The vars command displays the user-defined variables and their values.
The command displays the variable name and value, and an indication of what is the base of the value. Since the value 10 can be either decimal or hexadecimal it is displayed as HEX/DEC . The command displays string variables with no quotes around the string value.
The values of the reserved variables fx and org are also displayed.
Displays the virtual memory information menu.
The vmm command displays a menu of commands for displaying the virtual memory data structures. These commands examine segment register values for kernel segments such as the ram disk and the page space disk maps. Addresses and sizes of VMM data structures are also available, as are VMM statistics such as the number of page faults and the number of pages paged in or out.

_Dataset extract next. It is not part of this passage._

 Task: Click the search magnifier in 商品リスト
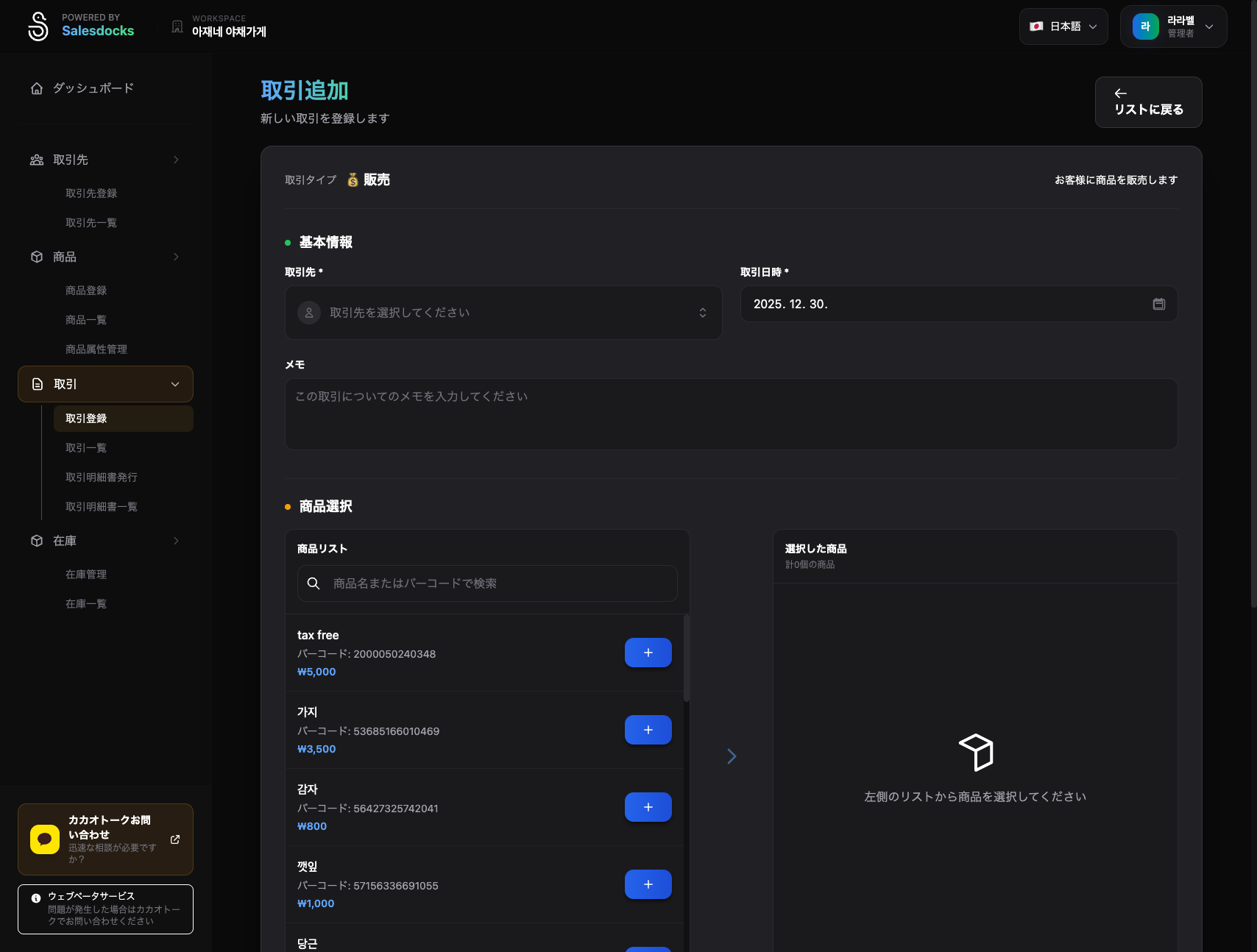(314, 583)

The stab contents could be displayed using one of vmm menu commands, for a 64-bit process.
Watches for load and/or store at an address.
The watch command allows you to enter the debugger if and when there is a load and/or store at an address that you specify. The optional flag l or load indicates that load is to be detected, s or store indicates that store is to be detected. With no flag specified, either load or store will be detected by the debugger. Since the watch command is only available on some hardware, check the hardware thechnical reference information to see if this is available on your system.
watch l 1000
watch 1000
Translates a virtual address to a real address.
The xlate command displays the real address corresponding to the specified virtual address.
To display the real address corresponding to the virtual address 10054000 , enter:
xlate 10054000 10054000 -virtual- 00000000_000EF004 -real-
00000000_000EF004 is the corresponding real address. The real address is displayed 64 bits wide, since AIX 4.3 supports real memory greater than 4GB on 64-bit systems.